|“Taiga torch” Courtesy of Copper Kettle. CC-BY-SA 2.0|
It’s come to my attention that I am a librarian with a blog. This means that I am obliged to say something about the newest set of “provocative statements” coming out of the Taiga Forum. I could give a point-by-point criticism or analysis of each statement, but other bloggers are already doing it. I could rail against the futility of futurist predictions, but I’m too busy trying to feed all of my printed books to Skynet so it can learn human emotions. I could point out that the taiga is the planet’s largest terrestrial biome, but this ain’t a geography lesson. I guess I really don’t know what to say about the provocative statements and part of the reason is that I still can’t figure out what the hell they’re for in the first place.
The Taiga Forum prides itself on it’s biennial release of controversial statements, though they are adamant that the statements are not predictions; they are merely talking points intended to start important conversations. But, conversations about what? Are these problems for which we must seek solutions? Are these inevitabilities we must embrace? Are they intentionally vague pronouncements issued in a self-congratulatory manner so that a select group of librarians can proclaim, “Look! We started conversations!” All I can tell is that the Taiga Forum loves taking a huge dump on our nachos and high-fiving each other when we lose our appetites. “But, we started a conversation!” is the argument we’ll hear while we reach for the toothpicks, vowing never to invite them to the party again.

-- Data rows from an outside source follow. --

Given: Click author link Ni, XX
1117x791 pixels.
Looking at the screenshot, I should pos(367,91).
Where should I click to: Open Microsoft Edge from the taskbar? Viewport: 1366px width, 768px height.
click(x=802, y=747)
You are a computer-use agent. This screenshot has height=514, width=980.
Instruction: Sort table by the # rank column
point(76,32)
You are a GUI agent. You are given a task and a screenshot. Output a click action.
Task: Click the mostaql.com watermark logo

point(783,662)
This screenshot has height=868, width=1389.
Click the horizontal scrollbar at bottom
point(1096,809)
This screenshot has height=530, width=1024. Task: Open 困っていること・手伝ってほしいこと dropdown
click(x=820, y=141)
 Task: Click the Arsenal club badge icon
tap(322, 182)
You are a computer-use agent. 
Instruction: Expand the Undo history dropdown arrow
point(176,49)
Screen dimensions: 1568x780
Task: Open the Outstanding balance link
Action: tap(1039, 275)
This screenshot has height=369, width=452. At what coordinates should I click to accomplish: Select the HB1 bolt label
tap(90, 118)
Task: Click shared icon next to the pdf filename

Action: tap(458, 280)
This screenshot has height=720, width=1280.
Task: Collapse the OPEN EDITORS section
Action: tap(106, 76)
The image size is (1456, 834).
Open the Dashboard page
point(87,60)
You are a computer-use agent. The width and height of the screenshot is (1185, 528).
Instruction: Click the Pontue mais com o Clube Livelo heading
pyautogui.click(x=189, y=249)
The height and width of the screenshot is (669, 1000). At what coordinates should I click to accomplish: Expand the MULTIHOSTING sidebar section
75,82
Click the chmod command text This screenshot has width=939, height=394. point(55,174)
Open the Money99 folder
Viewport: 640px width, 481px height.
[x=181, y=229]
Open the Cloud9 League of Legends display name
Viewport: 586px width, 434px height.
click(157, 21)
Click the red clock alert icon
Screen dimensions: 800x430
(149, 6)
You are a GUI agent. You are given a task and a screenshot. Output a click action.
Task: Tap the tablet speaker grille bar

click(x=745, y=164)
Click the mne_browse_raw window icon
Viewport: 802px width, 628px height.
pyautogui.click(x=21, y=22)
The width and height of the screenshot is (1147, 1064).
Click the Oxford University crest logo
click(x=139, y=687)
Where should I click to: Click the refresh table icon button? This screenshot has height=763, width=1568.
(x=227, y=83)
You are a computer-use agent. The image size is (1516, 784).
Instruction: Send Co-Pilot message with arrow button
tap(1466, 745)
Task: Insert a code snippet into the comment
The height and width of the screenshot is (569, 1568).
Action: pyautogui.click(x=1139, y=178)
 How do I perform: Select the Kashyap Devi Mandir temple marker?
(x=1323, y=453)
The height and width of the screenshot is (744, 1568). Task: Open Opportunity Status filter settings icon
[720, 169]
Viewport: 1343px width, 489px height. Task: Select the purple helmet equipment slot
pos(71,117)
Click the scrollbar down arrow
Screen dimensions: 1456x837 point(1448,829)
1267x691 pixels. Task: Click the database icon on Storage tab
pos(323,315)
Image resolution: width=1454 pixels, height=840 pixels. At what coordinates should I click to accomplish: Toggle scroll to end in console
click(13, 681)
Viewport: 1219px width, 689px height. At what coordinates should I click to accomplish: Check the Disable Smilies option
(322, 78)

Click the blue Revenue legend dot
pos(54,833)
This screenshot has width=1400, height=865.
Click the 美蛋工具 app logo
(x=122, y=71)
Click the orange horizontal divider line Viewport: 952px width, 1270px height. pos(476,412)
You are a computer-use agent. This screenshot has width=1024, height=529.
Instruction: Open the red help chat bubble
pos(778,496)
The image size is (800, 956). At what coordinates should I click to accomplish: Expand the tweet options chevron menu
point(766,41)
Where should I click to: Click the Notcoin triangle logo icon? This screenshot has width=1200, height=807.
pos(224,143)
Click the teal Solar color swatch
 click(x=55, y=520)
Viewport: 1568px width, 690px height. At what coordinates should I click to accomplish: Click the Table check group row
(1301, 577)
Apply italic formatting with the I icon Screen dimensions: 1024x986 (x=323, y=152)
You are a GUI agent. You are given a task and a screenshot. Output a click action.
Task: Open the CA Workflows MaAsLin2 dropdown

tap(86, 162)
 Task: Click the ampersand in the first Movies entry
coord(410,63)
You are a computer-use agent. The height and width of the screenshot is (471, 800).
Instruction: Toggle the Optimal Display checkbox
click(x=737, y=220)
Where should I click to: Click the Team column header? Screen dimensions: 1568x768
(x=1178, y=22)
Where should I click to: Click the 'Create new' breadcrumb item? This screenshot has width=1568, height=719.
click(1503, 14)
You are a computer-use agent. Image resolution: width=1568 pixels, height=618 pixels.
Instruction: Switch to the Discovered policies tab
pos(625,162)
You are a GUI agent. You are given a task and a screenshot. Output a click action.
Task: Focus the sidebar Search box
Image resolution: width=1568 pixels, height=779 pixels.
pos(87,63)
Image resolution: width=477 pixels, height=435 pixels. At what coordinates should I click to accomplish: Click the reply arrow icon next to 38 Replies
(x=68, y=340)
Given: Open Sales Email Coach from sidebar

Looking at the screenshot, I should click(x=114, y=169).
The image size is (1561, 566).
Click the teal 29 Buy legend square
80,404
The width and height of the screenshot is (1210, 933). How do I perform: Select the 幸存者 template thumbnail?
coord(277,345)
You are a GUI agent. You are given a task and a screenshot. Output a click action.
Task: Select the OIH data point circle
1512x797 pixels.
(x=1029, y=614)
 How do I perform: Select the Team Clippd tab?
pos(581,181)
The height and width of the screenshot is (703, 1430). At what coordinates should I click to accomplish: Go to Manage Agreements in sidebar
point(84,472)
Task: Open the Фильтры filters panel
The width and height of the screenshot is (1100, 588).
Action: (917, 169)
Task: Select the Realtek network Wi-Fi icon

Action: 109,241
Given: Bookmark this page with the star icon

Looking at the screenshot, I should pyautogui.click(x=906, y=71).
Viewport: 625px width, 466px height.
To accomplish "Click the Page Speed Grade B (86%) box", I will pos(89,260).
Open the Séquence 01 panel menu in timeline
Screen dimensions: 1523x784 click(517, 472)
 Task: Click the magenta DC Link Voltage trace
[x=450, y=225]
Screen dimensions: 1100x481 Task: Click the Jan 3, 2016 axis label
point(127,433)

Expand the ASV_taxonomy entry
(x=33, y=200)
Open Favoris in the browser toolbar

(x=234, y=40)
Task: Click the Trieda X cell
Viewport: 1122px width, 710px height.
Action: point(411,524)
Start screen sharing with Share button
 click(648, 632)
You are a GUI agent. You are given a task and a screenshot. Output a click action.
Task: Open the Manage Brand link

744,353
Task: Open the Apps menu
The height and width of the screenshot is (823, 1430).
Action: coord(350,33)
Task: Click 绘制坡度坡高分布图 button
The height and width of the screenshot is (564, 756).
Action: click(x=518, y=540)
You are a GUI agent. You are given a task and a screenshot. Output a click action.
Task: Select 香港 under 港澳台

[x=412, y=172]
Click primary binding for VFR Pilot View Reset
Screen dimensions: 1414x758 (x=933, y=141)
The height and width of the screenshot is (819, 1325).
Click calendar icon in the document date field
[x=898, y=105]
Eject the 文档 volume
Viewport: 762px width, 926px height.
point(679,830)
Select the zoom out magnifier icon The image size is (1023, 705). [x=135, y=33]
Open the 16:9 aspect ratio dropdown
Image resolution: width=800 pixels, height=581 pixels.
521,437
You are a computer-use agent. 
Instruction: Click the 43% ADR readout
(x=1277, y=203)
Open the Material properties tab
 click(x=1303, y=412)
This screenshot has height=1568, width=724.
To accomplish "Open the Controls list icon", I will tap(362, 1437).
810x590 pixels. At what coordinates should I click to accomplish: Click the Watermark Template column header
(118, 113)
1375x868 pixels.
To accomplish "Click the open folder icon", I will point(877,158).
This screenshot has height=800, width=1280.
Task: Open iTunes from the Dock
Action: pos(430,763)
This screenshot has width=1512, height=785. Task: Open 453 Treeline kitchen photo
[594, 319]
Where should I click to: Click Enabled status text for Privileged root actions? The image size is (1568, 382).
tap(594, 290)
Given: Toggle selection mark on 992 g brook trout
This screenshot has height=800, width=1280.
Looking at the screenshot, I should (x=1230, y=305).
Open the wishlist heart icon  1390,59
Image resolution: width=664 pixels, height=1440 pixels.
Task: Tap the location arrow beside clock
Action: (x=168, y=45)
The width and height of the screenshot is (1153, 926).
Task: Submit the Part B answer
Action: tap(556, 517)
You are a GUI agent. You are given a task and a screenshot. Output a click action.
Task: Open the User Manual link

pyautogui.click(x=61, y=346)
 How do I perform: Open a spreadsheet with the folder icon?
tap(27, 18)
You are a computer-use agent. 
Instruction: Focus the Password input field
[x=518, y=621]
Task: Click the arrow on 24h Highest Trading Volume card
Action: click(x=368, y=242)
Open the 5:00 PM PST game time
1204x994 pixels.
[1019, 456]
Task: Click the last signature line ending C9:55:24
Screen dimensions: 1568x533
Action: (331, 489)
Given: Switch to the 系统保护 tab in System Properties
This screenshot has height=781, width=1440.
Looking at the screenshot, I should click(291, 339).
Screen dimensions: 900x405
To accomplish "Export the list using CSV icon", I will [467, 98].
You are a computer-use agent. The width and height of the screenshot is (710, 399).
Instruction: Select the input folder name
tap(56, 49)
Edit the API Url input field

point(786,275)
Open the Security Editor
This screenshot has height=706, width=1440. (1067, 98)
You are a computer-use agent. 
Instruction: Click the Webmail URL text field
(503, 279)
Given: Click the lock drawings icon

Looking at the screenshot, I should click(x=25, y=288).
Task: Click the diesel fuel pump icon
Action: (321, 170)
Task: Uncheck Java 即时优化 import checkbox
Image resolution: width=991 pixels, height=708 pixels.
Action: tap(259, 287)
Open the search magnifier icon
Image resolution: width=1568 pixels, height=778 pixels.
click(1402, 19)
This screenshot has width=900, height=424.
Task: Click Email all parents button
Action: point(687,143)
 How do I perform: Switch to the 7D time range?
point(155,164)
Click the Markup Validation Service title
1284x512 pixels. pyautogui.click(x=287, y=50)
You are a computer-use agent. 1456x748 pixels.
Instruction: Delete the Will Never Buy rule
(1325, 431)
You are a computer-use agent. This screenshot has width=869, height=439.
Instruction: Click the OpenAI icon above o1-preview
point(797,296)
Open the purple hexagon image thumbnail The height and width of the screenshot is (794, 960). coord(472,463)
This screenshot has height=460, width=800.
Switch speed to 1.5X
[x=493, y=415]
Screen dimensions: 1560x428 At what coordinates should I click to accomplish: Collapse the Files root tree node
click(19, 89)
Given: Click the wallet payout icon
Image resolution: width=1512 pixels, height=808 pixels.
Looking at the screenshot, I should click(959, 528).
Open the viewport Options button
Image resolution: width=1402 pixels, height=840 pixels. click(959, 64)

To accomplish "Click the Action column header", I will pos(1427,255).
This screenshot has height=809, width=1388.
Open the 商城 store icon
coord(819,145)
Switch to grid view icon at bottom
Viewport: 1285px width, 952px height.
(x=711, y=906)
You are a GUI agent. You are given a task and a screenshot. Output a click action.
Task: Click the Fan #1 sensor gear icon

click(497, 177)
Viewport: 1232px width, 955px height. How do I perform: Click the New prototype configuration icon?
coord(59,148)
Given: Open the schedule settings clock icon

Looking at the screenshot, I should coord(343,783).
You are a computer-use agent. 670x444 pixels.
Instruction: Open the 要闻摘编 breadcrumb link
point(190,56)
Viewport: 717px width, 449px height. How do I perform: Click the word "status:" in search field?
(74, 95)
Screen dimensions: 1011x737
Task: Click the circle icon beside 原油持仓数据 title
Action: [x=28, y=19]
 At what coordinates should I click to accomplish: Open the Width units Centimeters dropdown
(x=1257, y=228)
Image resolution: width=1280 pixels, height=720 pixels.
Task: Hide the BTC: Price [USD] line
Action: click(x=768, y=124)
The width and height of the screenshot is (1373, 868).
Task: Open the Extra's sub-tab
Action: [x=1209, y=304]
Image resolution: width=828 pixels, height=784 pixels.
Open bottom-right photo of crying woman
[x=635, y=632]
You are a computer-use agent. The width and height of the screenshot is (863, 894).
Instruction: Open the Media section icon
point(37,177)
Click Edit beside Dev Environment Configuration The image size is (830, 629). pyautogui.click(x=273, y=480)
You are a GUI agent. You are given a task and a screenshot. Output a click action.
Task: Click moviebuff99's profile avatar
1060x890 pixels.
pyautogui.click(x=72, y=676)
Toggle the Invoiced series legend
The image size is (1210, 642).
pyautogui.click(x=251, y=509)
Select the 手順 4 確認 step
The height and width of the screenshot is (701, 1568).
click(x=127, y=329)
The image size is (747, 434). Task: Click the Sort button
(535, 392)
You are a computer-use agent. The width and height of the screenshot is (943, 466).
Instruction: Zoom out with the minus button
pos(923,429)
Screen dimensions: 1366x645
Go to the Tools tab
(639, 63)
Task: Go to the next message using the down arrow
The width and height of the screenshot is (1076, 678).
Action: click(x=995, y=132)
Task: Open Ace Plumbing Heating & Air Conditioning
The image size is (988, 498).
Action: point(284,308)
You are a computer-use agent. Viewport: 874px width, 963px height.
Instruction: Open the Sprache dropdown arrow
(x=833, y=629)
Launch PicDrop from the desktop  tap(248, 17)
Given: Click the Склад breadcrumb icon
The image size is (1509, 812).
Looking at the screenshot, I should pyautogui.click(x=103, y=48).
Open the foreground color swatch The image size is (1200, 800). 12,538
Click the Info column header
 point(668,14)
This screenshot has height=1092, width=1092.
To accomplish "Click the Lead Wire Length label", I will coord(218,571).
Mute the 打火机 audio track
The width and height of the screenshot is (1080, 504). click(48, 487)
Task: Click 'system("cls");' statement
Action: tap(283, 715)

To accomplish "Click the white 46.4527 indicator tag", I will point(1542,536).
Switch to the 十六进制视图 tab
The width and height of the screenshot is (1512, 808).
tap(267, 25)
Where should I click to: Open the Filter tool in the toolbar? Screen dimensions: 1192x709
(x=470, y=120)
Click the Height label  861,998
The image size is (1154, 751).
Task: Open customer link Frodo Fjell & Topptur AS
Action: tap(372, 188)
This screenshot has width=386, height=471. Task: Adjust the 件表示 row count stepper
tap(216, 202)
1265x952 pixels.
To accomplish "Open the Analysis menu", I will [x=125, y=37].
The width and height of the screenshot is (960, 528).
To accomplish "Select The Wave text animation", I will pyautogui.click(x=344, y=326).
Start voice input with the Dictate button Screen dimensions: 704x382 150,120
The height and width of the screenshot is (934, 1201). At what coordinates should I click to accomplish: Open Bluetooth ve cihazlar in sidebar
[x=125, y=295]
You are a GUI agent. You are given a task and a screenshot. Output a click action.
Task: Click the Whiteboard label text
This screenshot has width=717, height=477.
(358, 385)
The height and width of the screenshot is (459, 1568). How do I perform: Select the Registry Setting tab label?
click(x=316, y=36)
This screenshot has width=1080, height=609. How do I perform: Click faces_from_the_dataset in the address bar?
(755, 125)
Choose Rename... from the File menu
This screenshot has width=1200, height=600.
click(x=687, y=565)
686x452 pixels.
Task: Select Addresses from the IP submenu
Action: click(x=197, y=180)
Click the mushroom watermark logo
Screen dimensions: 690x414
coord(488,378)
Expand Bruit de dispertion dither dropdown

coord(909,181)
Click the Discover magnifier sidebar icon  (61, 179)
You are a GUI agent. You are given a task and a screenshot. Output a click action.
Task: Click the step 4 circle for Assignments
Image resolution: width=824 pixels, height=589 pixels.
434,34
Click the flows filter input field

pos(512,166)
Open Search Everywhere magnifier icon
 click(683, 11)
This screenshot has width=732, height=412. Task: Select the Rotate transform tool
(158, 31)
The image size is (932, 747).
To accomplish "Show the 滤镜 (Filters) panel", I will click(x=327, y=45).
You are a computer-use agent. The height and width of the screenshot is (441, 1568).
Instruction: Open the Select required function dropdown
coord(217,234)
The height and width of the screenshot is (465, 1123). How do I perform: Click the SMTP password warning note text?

|Courtesy of OctpusHat. CC BY-SA 2.0|
Listen, I’m all for starting conversations about important library issues, but it’s frustrating when a group of leading librarians throw down the gauntlet and then giggle in the back row as we try to sort it out. Where are the recommendations? Where is the analysis? Where’s the guidance? The big complaint I have with Taiga has nothing to do with the particular futurisms they put on the table. My complaint is that they don’t follow through and create a discussion about how we should address the statements. To date, the forum has not given any evidence that their statements are realistic concerns, nor have they fostered conversations about practical solutions to perceived problems. Really, if the last few Taiga pronouncements have taught us anything, it’s that their instruction manual must read as follows:
- Make some outlandish claims.
- Let librarians discuss how outlandish our claims are.
- Remind everyone that these are “just talking points”.
- Stay silent for a year as everyone forgets about us and gets on with real library issues.